More words were being yelled at him, and Feli loudly wailed in between the harsh syllables that made up the Germanic language. Everything froze in Feli's mind when yet another gun was pointed at him.

It would have gone off if it had not been for a shout down the street. Feli glanced around the man holding his shirt to have his head spin with confusion. Romano stood there, fully clothed in the uniform of the Gestapo. Feli hoped that Romano hadn't been tortured into working for the Nazi's: he would die if he had to fight his Fratello.

"Aufhören!" Romano yelled, stomping up. In German, he continued so that Feli could not understand.

"What is your business, shooting a member of the Italian Resistance?" Romano demanded. "He is in the custody of the Gestapo. What is your name, lieutenant?"

The soldier shifted. "Kemmelst," he responded. "Why is an Italian in the Gestapo?"

"Some Italians know which side they're on. Tell me, Kemmelst, do you like skiing?" Romano questioned. When the soldier merely looked confused, he added, "I'll have you written up for deportation to the Russian Front. I've heard that the winters there are very beautiful."

The soldier paled. "Nein, Herr. Take the Italian prisoner."

Romano motioned for Feli to come closer. Feli had to restrain himself from not rushing to fratello's side and sobbing into the dark charcoal uniform. Instead, he hunched beside Romano. His Fratello finished up curt words with Lieutenant Kemmelst before walking away.

When they turned the corner onto a different street, littered with glass and old belongings dirtied by the street's grime, Feli turned to Romano. "Fratello?" he asked softly, his voice betraying the tears he was forcing himself to not shed.

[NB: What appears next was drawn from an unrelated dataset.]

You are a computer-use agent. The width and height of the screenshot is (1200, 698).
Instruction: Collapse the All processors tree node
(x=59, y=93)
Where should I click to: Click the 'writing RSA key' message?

"Shut up," Romano growled; he pushed his brother down and into the basement of one of the stores.

"How did you esca-"

Feli was cut off by a viciously murderous glare curtesy of Romano. "I said shut up," Romano growled, closing the cellar door. The room went pitch black.

Feli shivered, until the flare of a match made him jerk away and crumple into the corner. Romano stood with a match in his hand and a lantern burning beside his head from where it hung from the flakey ceiling.

"How did you escape, Fratello?" Feli felt the tears still streaming down his face, but his chest no longer convulsed uncontrollably with screeches of grief and sobs of unbearable thought.

Romano sighed and slid down to the concrete floor. Feli had never seen his older brother so ragged and starved. "It was a bad idea," he mumbled. "That damn Spaniard never has good ideas. He got himself caught because of his damn idea. Damn him, Feli. Damn him…damn me."